Exceptional team attracts money
How do you define an exceptional team? A team that did it once before, that had at least one exit. Such a team can be enough to fundraise, without doing anything else. Investors know that the money they put on that team is smaller than the money they will loose not betting on it. Never underestimate the power of the team you are building.
Don’t raise money unless you really need it.
In Europe, you have one single shot to fundraise. Make sure you do it at the right moment.
There are 2 types of fundraising: One that helps you survive and one that helps you grow. If you need money to survive, go and get a side job to support yourself.
Remember that the less you need money, the more you will raise.
Good entrepreneur is good at storytelling his own story
Don’t tell your story, tell A story. No need to share all the failures you went through till now, just focus on what is important and what people want to hear.
The more you are good at pitching, the more money you will raise, the higher your valuation.
Pitch pitch pitch, again and again and again. In front of your mirror, with friends etc… get feedbacks. Again, make sure you are pitching what the investor wants to hear.
Focus 1st on your customer, then on your employees, then on investors.

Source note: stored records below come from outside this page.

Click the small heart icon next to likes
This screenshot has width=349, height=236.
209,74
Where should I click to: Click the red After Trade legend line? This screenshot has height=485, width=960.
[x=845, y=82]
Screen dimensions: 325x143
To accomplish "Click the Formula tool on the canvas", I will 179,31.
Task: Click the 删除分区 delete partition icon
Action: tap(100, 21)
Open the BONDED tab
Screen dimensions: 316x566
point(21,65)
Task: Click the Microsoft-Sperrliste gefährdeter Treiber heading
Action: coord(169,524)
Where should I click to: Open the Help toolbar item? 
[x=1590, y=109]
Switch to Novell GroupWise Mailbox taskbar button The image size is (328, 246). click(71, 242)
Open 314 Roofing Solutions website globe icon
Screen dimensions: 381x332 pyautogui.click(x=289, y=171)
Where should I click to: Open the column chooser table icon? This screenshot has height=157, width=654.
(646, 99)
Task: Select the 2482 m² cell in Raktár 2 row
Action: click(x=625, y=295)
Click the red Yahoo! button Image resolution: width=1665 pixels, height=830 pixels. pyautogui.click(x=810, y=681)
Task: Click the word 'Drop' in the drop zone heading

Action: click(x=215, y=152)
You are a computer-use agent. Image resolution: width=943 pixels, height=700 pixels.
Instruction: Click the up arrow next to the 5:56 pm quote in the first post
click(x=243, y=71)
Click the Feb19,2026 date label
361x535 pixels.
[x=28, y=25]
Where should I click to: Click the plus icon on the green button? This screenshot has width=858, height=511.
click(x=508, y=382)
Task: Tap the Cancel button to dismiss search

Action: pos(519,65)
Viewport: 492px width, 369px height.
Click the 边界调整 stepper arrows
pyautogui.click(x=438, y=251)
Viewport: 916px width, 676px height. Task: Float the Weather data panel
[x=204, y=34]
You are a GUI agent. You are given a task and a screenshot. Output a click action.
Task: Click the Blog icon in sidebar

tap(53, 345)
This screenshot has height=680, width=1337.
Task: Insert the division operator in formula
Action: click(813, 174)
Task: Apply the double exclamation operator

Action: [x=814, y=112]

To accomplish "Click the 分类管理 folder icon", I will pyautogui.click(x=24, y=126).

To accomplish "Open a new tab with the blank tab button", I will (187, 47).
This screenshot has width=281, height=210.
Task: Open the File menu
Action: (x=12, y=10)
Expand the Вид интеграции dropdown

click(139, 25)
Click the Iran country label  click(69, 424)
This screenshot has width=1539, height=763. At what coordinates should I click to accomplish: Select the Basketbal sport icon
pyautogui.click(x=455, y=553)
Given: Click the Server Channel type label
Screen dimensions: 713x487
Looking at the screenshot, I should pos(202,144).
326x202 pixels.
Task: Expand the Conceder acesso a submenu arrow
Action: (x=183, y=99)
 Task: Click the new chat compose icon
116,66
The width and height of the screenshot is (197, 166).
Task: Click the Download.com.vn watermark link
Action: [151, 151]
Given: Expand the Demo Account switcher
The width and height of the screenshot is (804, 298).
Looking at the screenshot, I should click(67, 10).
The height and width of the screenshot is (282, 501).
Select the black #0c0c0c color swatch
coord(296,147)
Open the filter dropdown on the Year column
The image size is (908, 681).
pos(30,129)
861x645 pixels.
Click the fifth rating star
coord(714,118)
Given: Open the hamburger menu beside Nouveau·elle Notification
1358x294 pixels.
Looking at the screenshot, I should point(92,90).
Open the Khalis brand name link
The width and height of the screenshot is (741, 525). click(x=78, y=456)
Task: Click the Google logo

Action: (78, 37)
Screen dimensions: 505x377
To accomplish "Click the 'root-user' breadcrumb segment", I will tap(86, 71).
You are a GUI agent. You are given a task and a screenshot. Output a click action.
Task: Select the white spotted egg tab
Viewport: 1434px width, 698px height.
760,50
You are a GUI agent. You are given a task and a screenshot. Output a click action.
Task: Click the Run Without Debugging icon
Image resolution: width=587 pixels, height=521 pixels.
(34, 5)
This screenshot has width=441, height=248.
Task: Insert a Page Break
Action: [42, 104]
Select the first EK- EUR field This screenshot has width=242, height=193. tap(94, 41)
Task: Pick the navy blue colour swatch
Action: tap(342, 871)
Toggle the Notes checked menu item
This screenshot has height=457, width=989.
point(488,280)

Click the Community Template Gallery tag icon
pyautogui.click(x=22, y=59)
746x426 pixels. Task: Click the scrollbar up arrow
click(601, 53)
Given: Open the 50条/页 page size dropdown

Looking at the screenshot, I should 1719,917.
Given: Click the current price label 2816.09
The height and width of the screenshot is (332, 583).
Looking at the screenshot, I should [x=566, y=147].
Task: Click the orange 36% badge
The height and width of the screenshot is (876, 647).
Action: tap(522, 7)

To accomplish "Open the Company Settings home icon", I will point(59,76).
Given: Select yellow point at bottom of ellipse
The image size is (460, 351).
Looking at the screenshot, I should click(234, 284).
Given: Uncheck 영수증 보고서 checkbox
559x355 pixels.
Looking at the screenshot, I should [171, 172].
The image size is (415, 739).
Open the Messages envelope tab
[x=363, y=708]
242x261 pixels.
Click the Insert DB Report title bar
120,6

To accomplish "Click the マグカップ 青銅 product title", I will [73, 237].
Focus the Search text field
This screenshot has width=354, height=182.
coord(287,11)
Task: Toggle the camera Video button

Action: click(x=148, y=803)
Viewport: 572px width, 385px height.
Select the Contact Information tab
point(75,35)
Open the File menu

Make sure you understand who your potential customers are and what they want, as they will be the one buying your solution. Then look after your team. As we said before exceptional team is key to success. Make sure to retain your actual employees and attract new talents. After that, focus on investors. But be careful of the advice you get from VCs: They know numbers but not your product.
Good entrepreneurs negotiate terms, bad entrepreneurs negotiate valuation
Negotiate the price 1st (negotiate hard), then negotiate the terms by decreasing the price. Better terms with better investors are better than higher valuation with incompetent people.
Terms include valuation, controls within the company, plus other clauses.
Make sure you hire a good lawyer to help you with the terms, as it’s quite technical but the one thing your lawyer won’t be able to do is to negotiate for you. Be obsessed by who controls your company and to keep control of your company versus the price you get.
One golden rule: don’t let anybody negotiate your salary!
Bad entrepreneurs take decision listening to others instead of using information from others
Final note to conclude: Never compare yourself with successful entrepreneurs because you are meeting them at the end of the learning curve. They had their own issues at the beginning too.